Rachel Reeves’s rubbish plan has just shattered – credibility is ruins | Politics | News
The Labour chancellor promised her “Plan for Change” would reboot growth, steady the public finances, restore confidence and put more money into working people’s pockets. Which only shows she hasn’t got a clue. In practice, it meant hiking taxes to fresh all-time highs, burying business in red tape, driving wealth creators overseas, and blowing a fortune on welfare, weakening the incentive to work. The result? The economy barely grew in the second half of last year and ground to a halt in January. Unemployment has surged. Almost a million young people can’t find a job. We all feel poorer. That’s some plan, chancellor.
Yet for a brief moment at the start of the year, Reeves looked like she might get lucky. As inflation eased, markets expected interest rates to fall. Lower borrowing costs would ease pressure on households and firms and revive the housing market. Her plan still wasn’t up to much, but the economic cycle was in her favour. Not anymore. Donald Trump’s war on Iran has blown it to pieces. Today, oil prices surged back above $100 a barrel as markets react to the US blockade of the vital Strait of Hormuz.

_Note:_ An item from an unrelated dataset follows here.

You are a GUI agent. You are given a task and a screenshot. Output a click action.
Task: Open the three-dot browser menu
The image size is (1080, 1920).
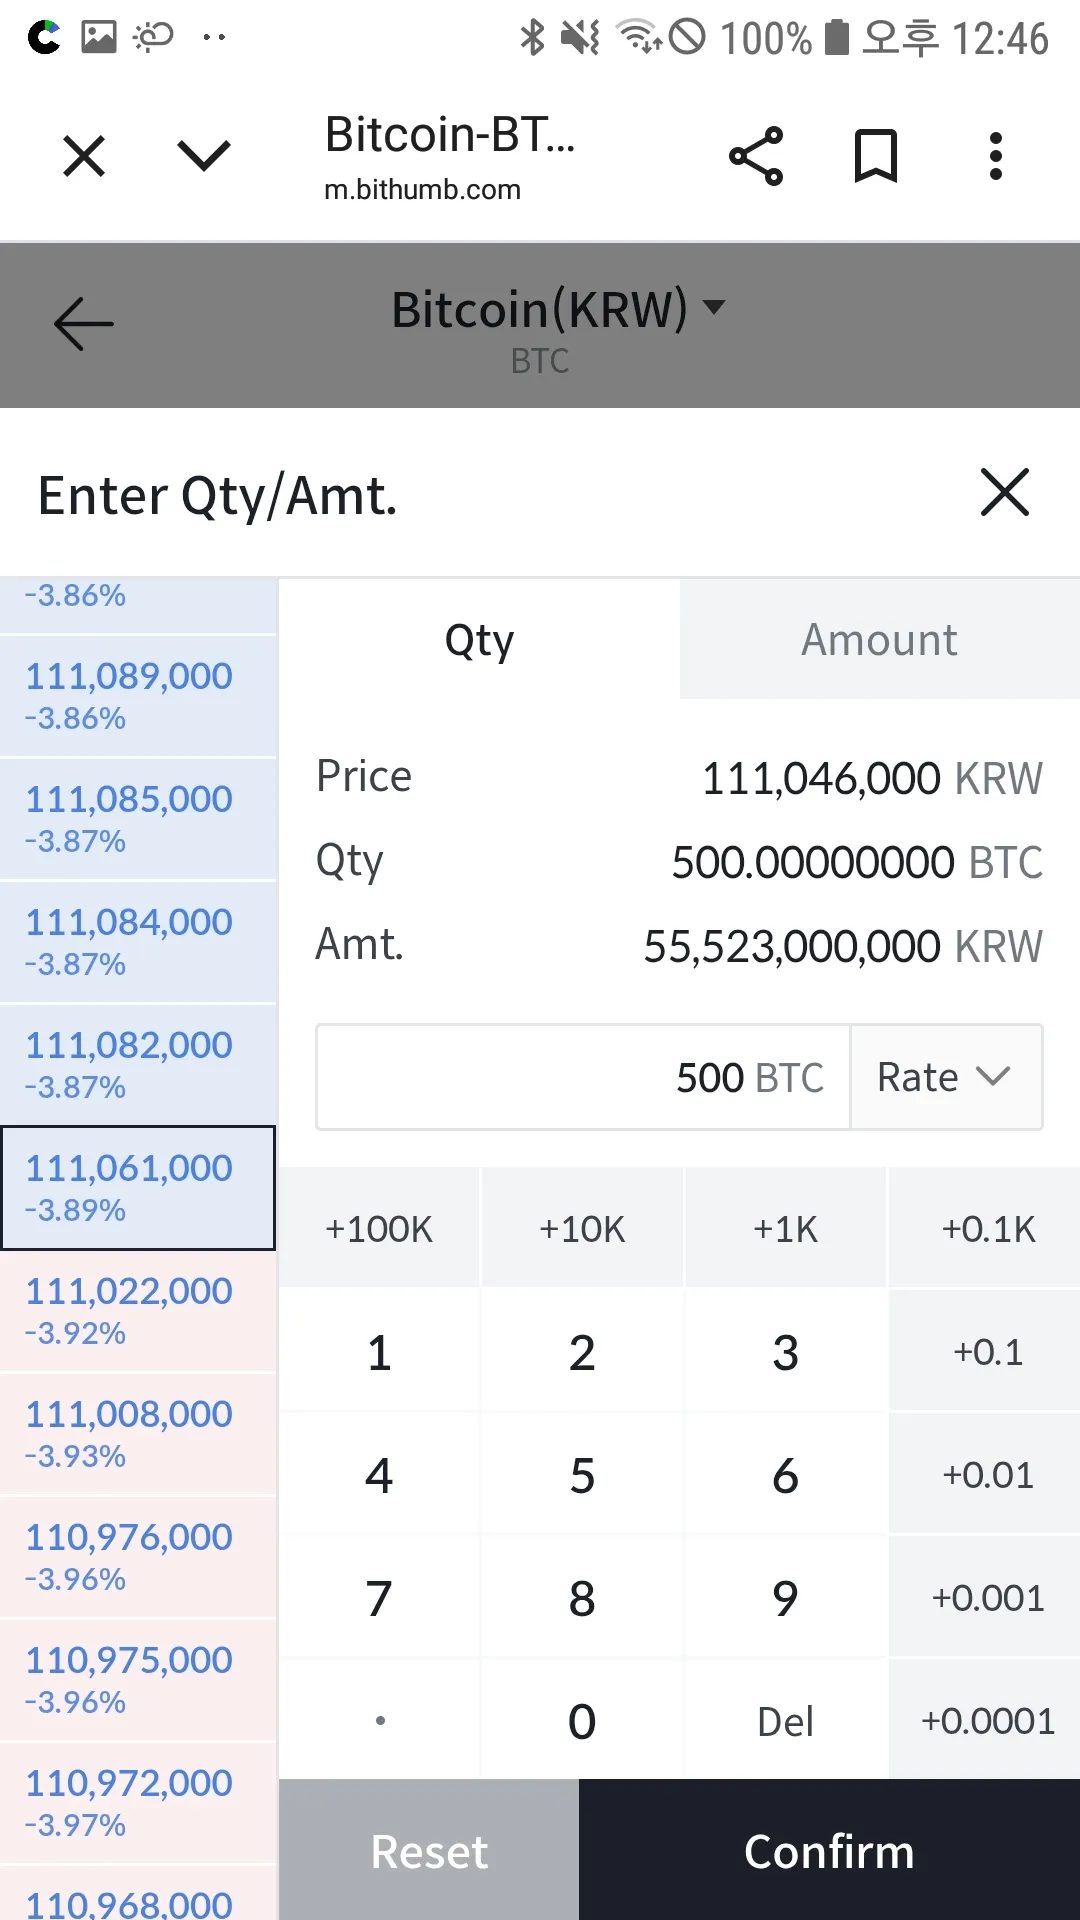pyautogui.click(x=994, y=157)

Some fear they’ll hit $150 by the summer, driving inflation sharply higher.
Axel Rudolph, chief technical analyst at trading platform IG, said Saudi oil production is already at a five-year low and the West now faces an energy supply shock. “There’s a serious risk of stagflation.”
Today, the IMF issued a huge recession warning. We import a huge share of our energy and have little buffer against price spikes. Rising prices at the pump will only be the start. Higher fuel costs feed into transport, food, manufacturing, gas and electricity bills, and almost every part of the economy.

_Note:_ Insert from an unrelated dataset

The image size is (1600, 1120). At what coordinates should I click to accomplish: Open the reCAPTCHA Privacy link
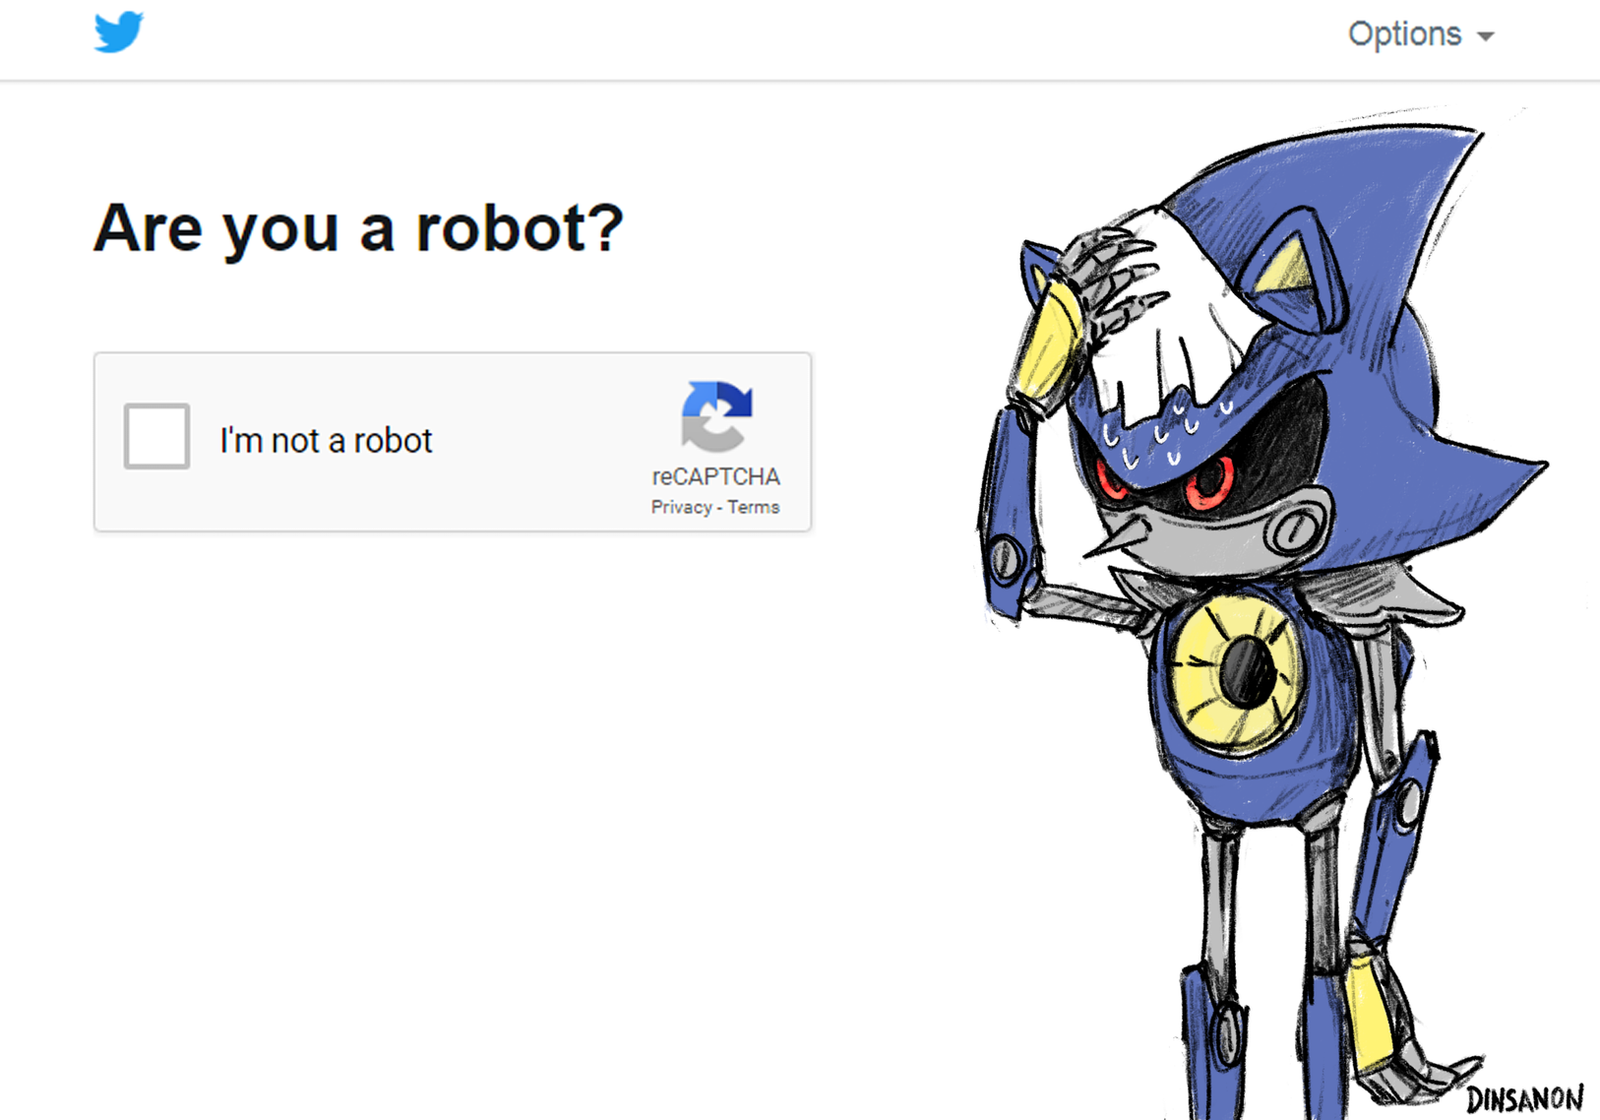click(681, 507)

We also face interest rate rises as the Bank of England battles inflation. Reeves’s Plan for Change could only survive in the most benign conditions. She’s now facing a bitter economic winter.
The IMF expects UK growth to slow from 1.3% last year to just 0.8% this year. That’s a sharp downgrade and the worst cut of any G7 economy. Susannah Streeter, chief investment strategist at Wealth Club, said the downgrade is a fresh blow. “The economy was already flatlining even before war erupted in the Middle East, and now there is little means of resuscitation available.”

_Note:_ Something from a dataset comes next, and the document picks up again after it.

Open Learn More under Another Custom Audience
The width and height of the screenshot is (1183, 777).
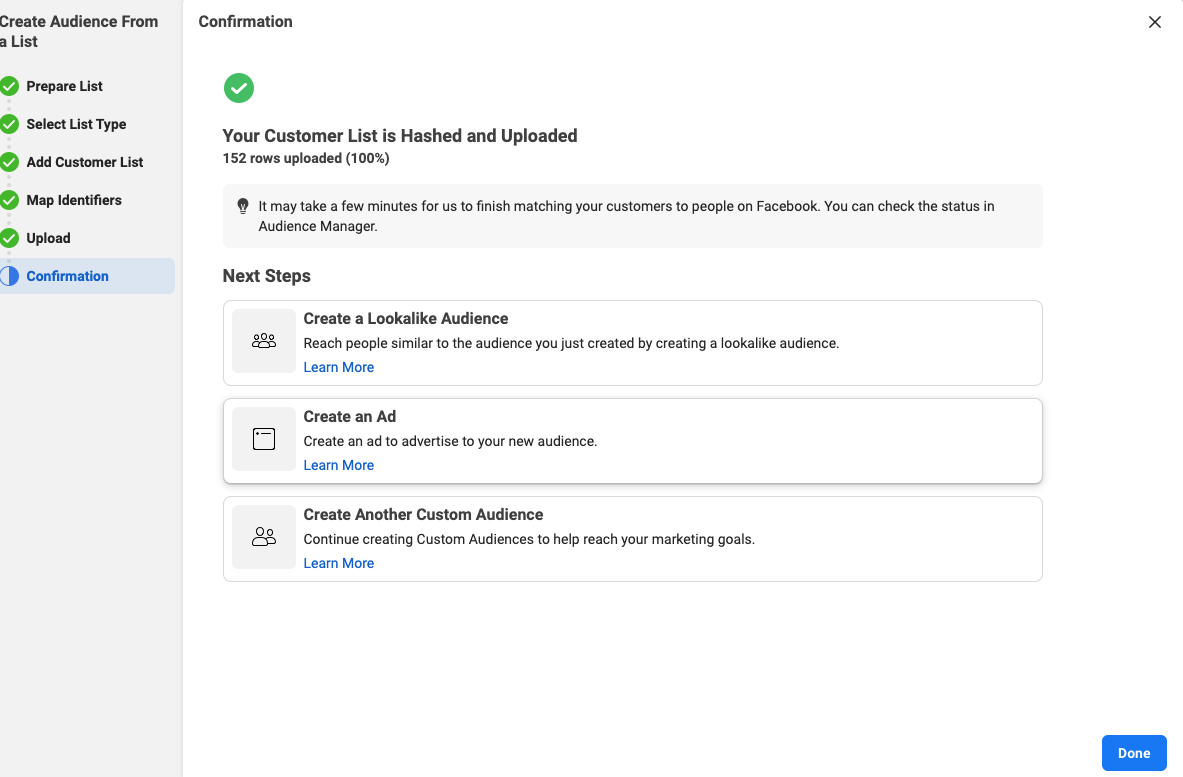pyautogui.click(x=339, y=564)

Adam French, head of consumer finance at Moneyfacts, warned the damage will hit every household. “Prices in the UK have already risen more than 28% since 2020. The second energy shock of the decade threatens to further erode spending power and living standards.”
Reeves has now attacked Donald Trump, saying she’s “very frustrated and angry” about his “folly” of a war with no exit plan. The Middle East crisis is real enough. But her Plan for Change was always a fantasy. Now it’s being torn about by cold, hard reality. She surely can’t survive this.